Implementation of Pretty Good Privacy for the Android operating system

Android Privacy Guard (APG) is a free and open-source app for the Android operating system that provides strong, user-based encryption which is compatible with the Pretty Good Privacy (PGP) and GNU Privacy Guard (GPG) programs. This allows users to encrypt, decrypt, digitally sign, and verify signatures for text, emails, and other files.

The application allows the user to store the credentials of other users with whom they interact, and to encrypt files such that only a specified user can decrypt them. In the same manner, if a file is received from another user and its credentials are saved, the receiver can verify the authenticity of that file and decrypt it if necessary.

The specific implementation in APG relies on the Spongy Castle APIs.

APG has not been updated since March 2014 and is no longer under active development. The development has been picked up by OpenKeychain.

== Reception ==
After its initial release in June 2010, it has gained a strong following with over 2000 reviews and over 100,000 installs from the Google Play store. Several tutorials have been written which instruct new users in how to set up APG on an Android phone.

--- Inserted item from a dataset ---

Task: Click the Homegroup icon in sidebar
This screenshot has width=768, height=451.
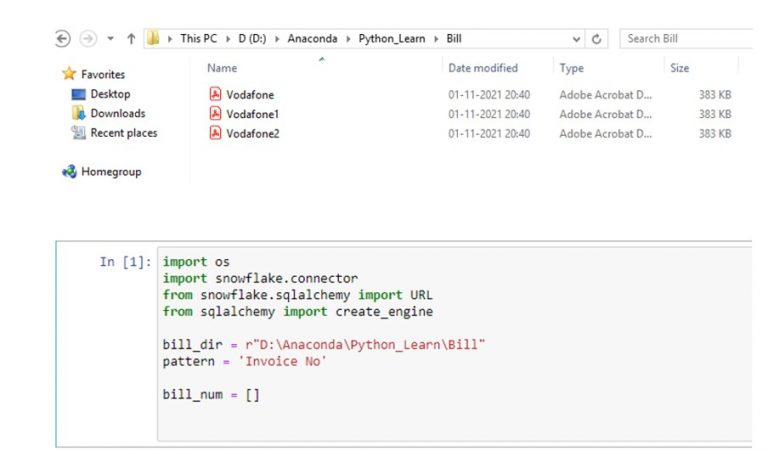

These tutorials generally reference APGs interaction with the K-9 Mail Android e-mail client.

=== OpenKeychain ===
Between December 2010 and October 2013 no new version of APG was released. In the light of the global surveillance disclosures this lack of development was viewed critically by the community. In September 2013 a fork of APG was released, version 2.1 of OpenKeychain. Some of the new features and improvements were subsequently merged back to APG. However, this process stopped in March 2014, while the OpenKeychain project continued to release new versions. As of February 2016 the development of OpenKeychain is more active than that of APG. Notable features of OpenKeychain include a modern user interface, support for NFC and the YubiKey NEO.